What to work on:
In the article on natural disasters and political stability, how many people does the author say officials put on hold for the weekend because of Hurricane Irene?

#### Article ####

In last week’s installment of our weekly column from Lyric Hale, the What’s Next? author discussed the link between unemployment and social unrest. This week, following Hurricane Irene hitting the East Coast, the top economic commentator examines the effect of natural disasters on political stability.
Article by Lyric Hughes Hale
I am in northeastern Vermont, at a location without a zip code or a GPS marker. In order to install phone service at my husband’s childhood cabin in the woods, I had to call the 911 Registry Office and ask them to assign an address. I am a bit sorry at taking this irreversible step, because we will now literally be on the map and on the grid, forever. We will have lost what is now a luxury–absolute non-locatibility. In the face of Hurricane Irene however, it suddenly seemed that this quaint notion was best overruled by practical considerations of safety. We are also here on a book tour for our What’s Next? and it has been a bit less bucolic than we expected. The swollen streams, however dangerous, are magnificent.
The world has been buffeted by natural disasters this year. Politicians have strained to keep up. Now that the hurricane is winding down, were officials right to put 65 million people and all of the economic activity they create on hold for the weekend? In a very weak economy, will this perversely punch a bigger hole in the US recovery? Will there be anger that politicians overreacted? In the first blush of relief after disaster was averted on Manhattan, most New Yorkers at least seemed sensible about the precautionary steps that were taken.

#### Provided information ####

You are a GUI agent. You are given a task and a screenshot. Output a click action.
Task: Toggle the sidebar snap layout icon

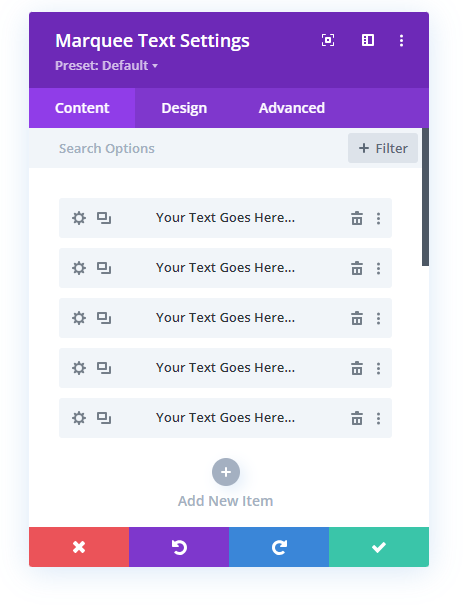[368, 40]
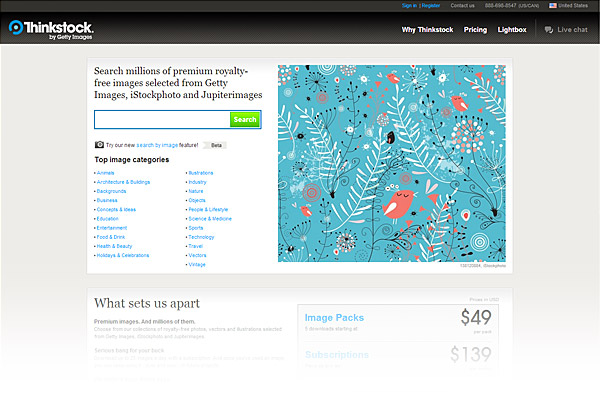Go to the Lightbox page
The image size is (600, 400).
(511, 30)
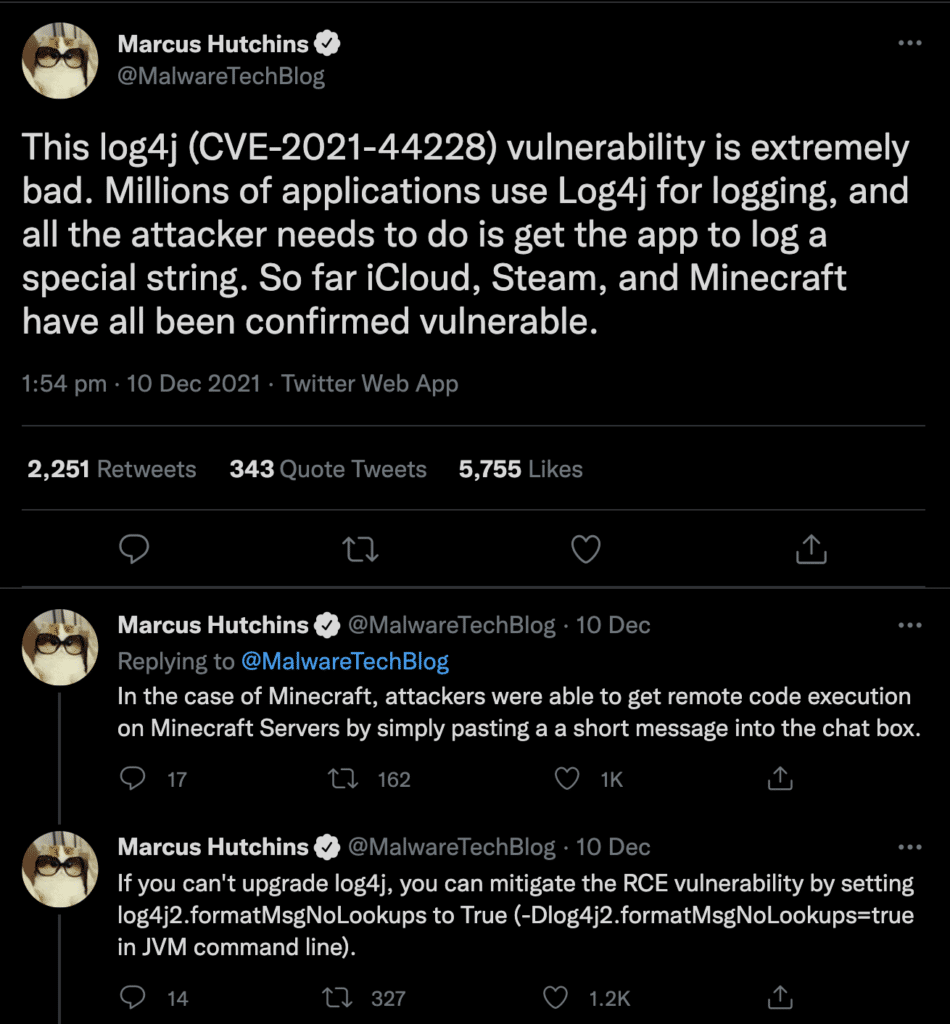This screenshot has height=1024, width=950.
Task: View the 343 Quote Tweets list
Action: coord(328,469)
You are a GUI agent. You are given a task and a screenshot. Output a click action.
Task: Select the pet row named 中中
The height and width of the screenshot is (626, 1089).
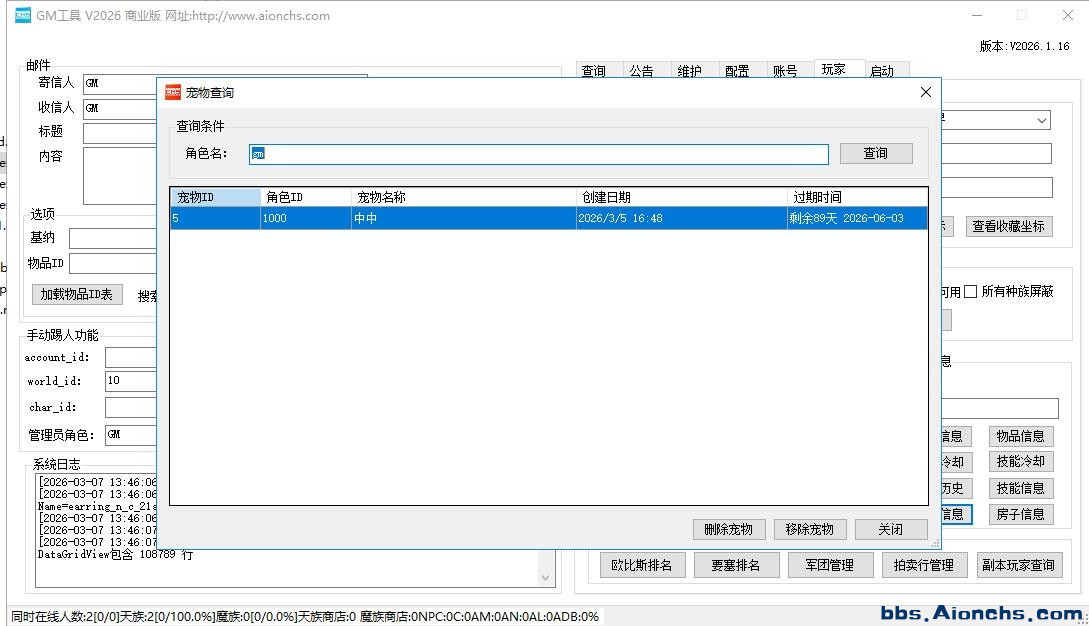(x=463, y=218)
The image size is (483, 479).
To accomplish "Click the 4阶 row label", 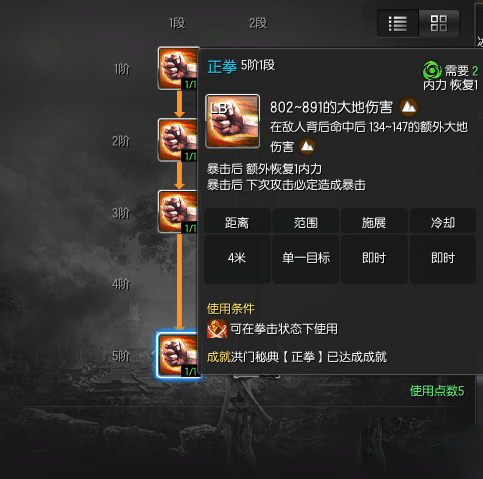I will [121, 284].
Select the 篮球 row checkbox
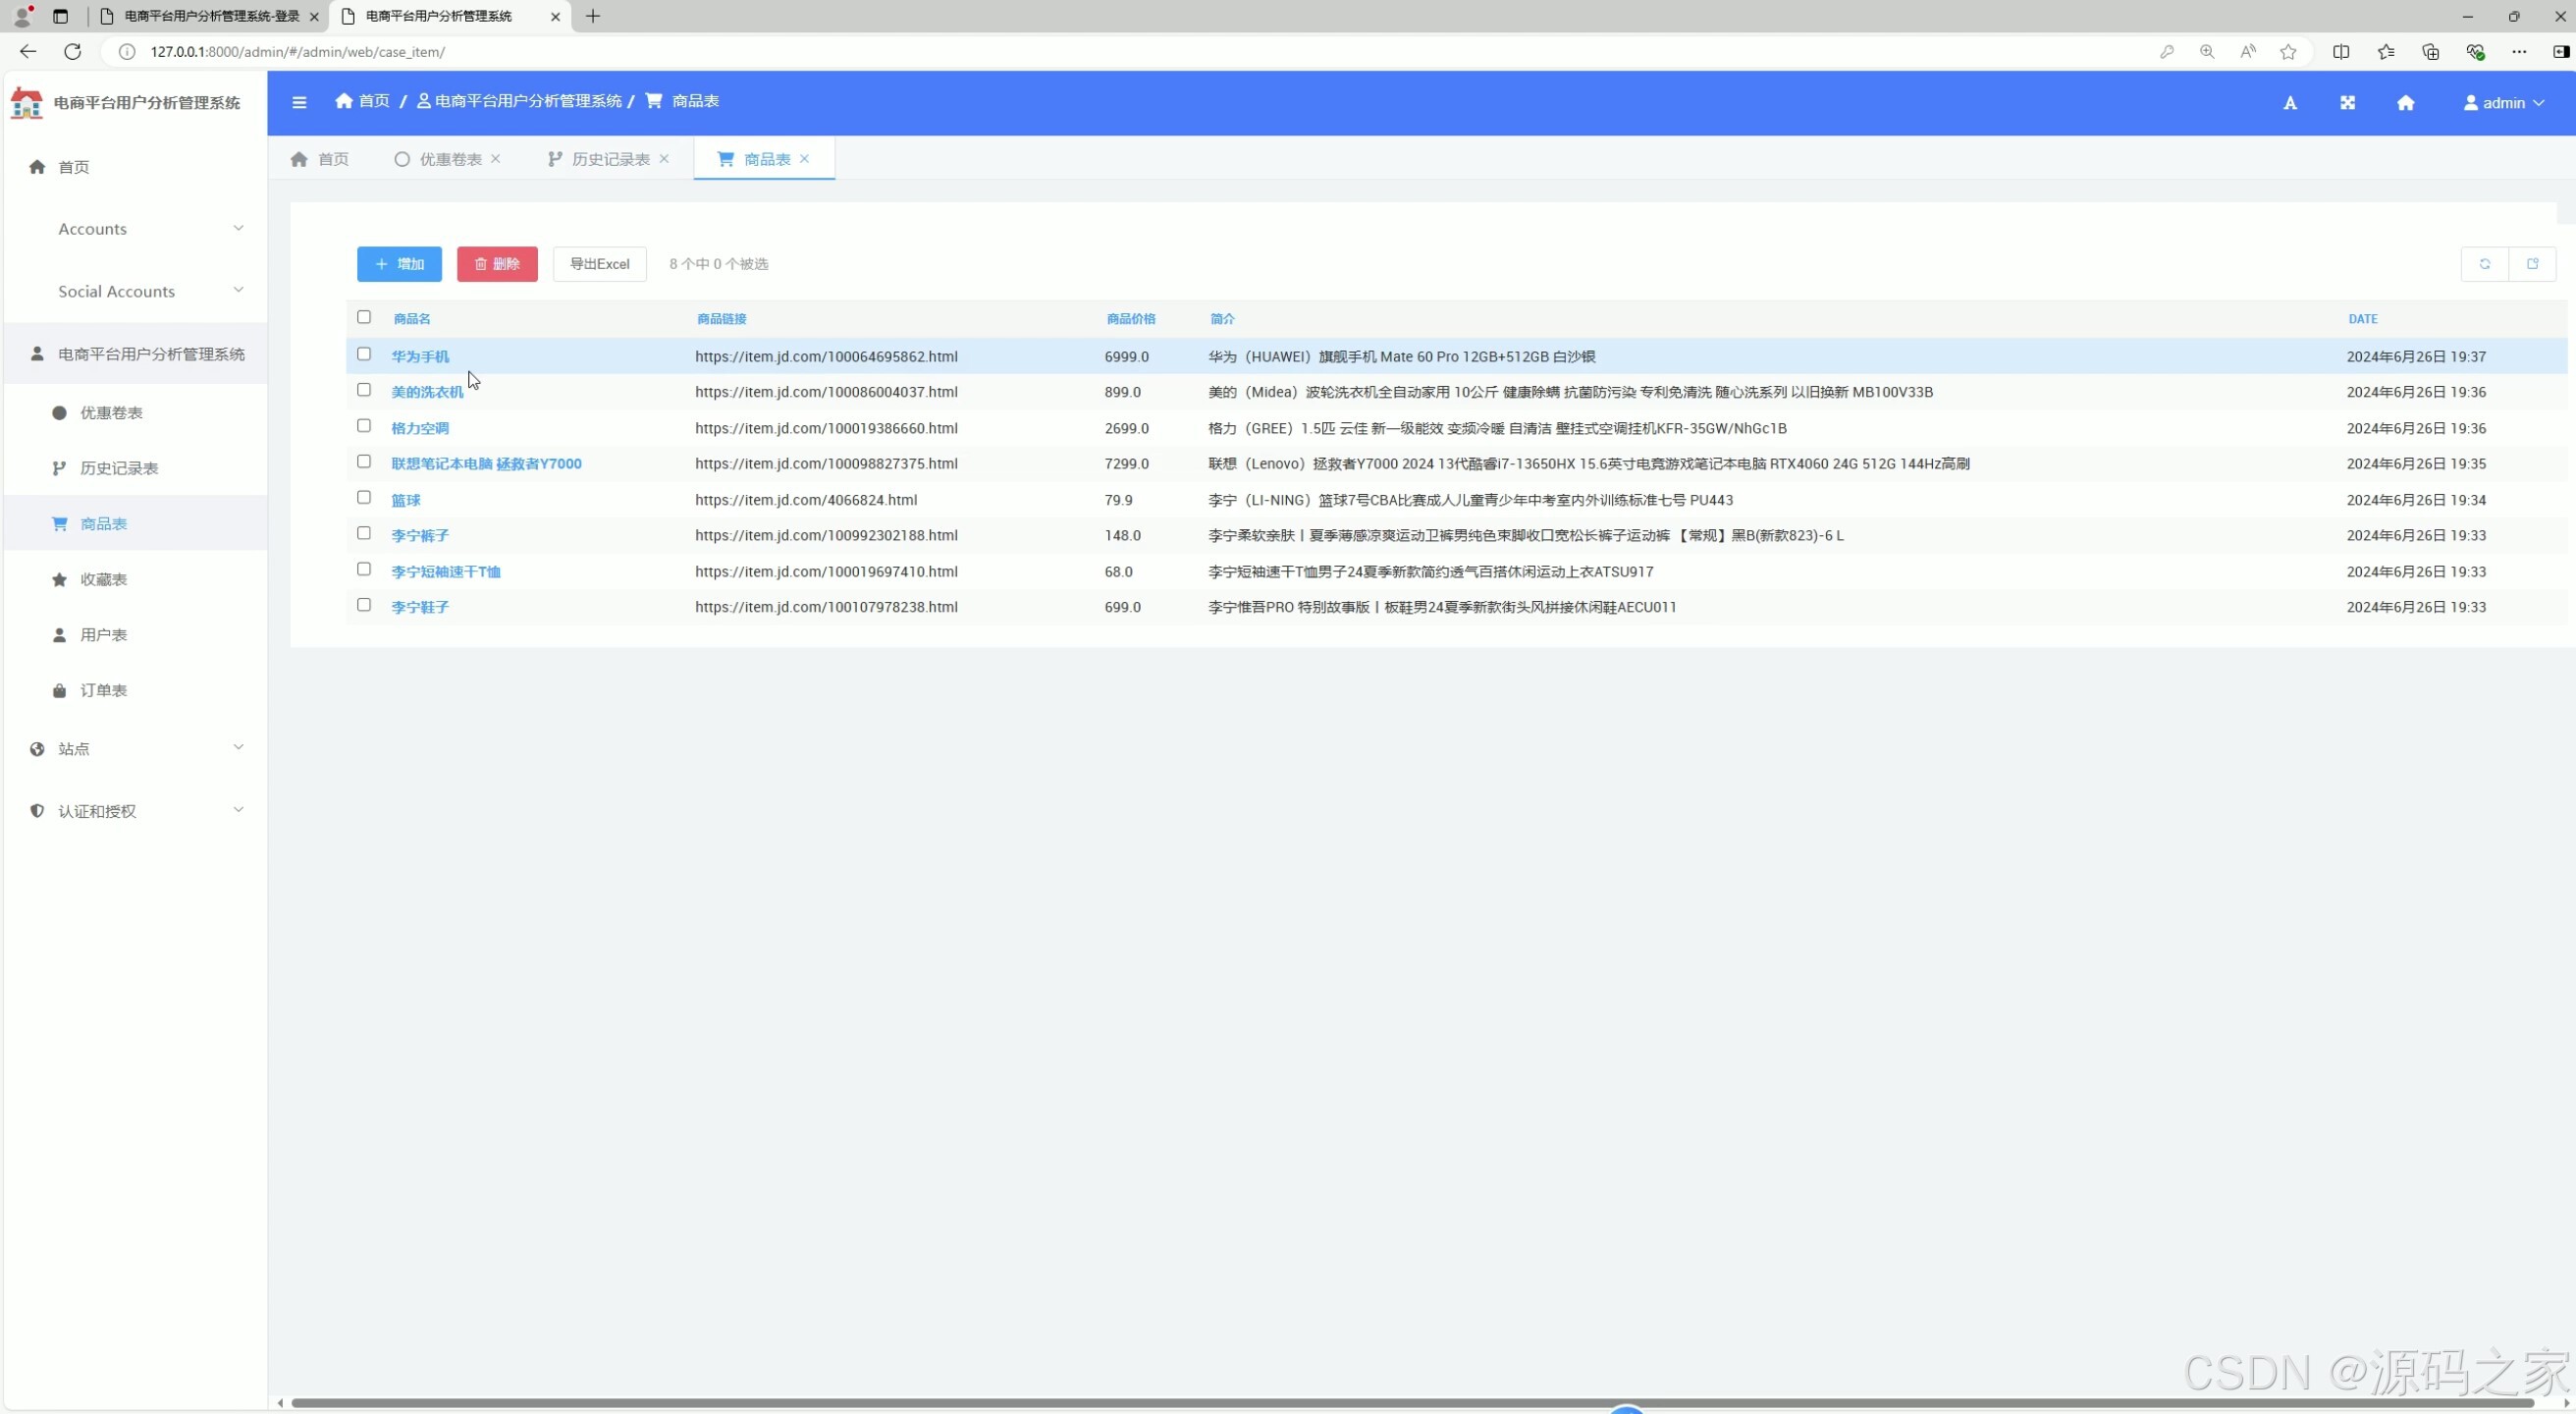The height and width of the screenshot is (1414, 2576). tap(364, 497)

####

Written answer:
65 million people.